PRISTINA -- Kosovo's government has repeated its readiness to hold talks with Serbia but only as an equal partner with Belgrade, RFE/RL's Balkan Service reports.
Kosovar Prime Minister Hashim Thaci said in Pristina on September 13 that "the [United Nations] resolution determines that any consultations with Serbia will take place only as two equal, independent, and sovereign states. Such cooperation will be part of efforts to build new interstate relations."
The UN General Assembly adopted a resolution on Kosovo on September 9. It acknowledges the UN's International Court of Justice's advisory opinion on Kosovo's declaration of independence and tabs the EU to facilitate dialogue between Pristina and Belgrade on the issue of Kosovo's final status.

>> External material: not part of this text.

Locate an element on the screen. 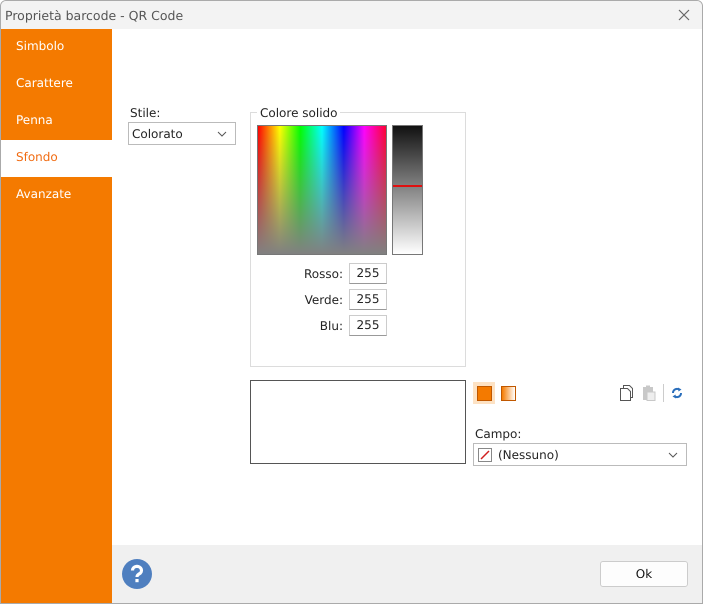 The width and height of the screenshot is (703, 604). channel-label: Rosso: is located at coordinates (324, 273).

Belgrade considers Kosovo to still be a Serbian province.
Kosovar political parties -- both in power and in opposition -- have been united in their support for "technical talks" with Serbia. But the political movement Vetvendosja (Self-Determination) has opposed possible talks with Belgrade.

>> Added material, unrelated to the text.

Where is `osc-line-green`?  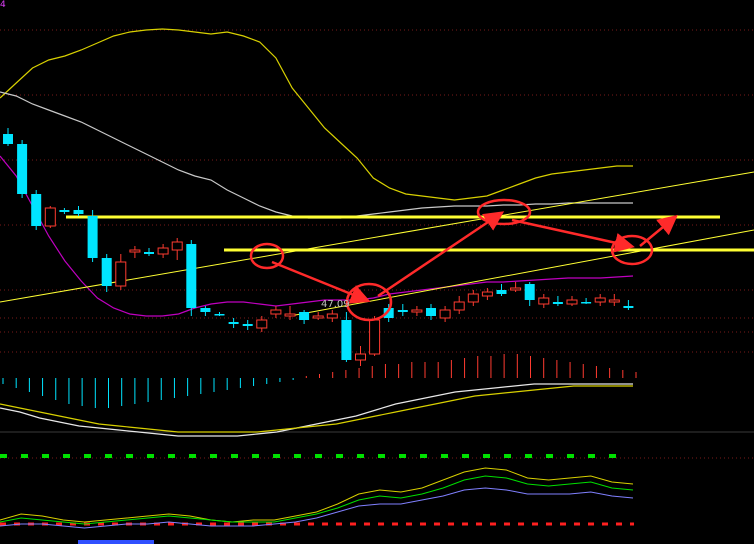 osc-line-green is located at coordinates (317, 500).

Drenushe Xhemajli, a Vetvendosja official, told RFE/RL that the "compromises with Serbia continue...[even though] Serbia has not recognized Kosovo and has not apologized for war crimes committed in Kosovo."
Despite the Kosovar government's readiness to hold talks, it admits there has been no discussion about an agenda or a time and place for talks with Serbia.
Kosovar government spokesman Memli Krasniqi excluded the possibility of the UN as a mediator for bilateral talks.
Kosovo declared independence from Serbia in February 2008. On September 3, Honduras became the 70th country to recognize Kosovo's independence.